═════ Quoted passage ═════

The market maker said it welcomed the fact that the Court of Appeal had confirmed that SNC was defrauded by Citibank in connection with the purchase of 28 million Ferranti shares in July 1989.
'Smith New Court is naturally disappointed that the Court took a different view of the law to that taken by the judge below and as a result of this reduced the damages awarded. Smith New Court will be seeking leave to take this point to the House of Lords.'
Citibank, a division of American bank Citicorp, had no comment.
In March 1992 the High Court made an award to SNC of the difference between the pounds 23m it paid for Ferranti shares at 82p each, and their true value, which Mr Justice Chadwick decided was only 44p.
Yesterday the Appeal Court found that the judge was wrong in setting the true value on the basis of share price reductions caused by a gigantic fraud on Ferranti by American arms dealer James Guerin, which did not come to light until months after the SNC purchase.

═════

Problem requirements:
Extend the news report on the Smith New Court and Citibank dispute over Ferranti shares, picking up right after its final sentence.

═════ Information provided ═════

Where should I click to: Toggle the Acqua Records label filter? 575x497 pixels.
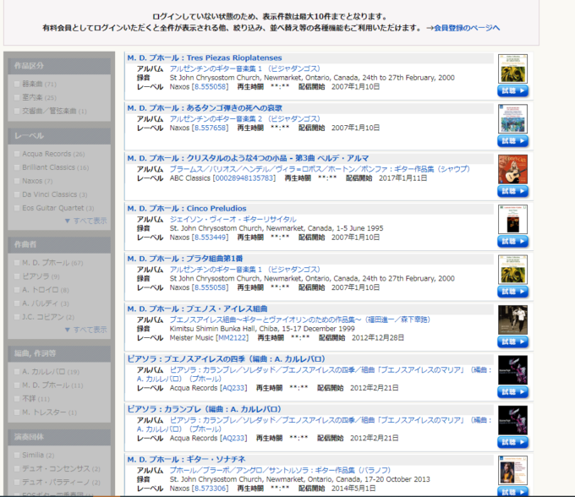[17, 154]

═════

Answer to this task:
Lords Justices Nourse, Rose and Hoffmann said the ruling wrongly assumed 'omniscience' on the part of the market. That was an arbitrary and irrational assumption.
The true value at time of purchase was 78p - the price SNC would have been willing to pay for a 'bought deal' if it had not been led to believe there were other bids. In its damages action, SNC complained that it was induced to buy the shares at 82p in July 1989 by false representations from the then head of private banking at Citibank, Christopher Roberts.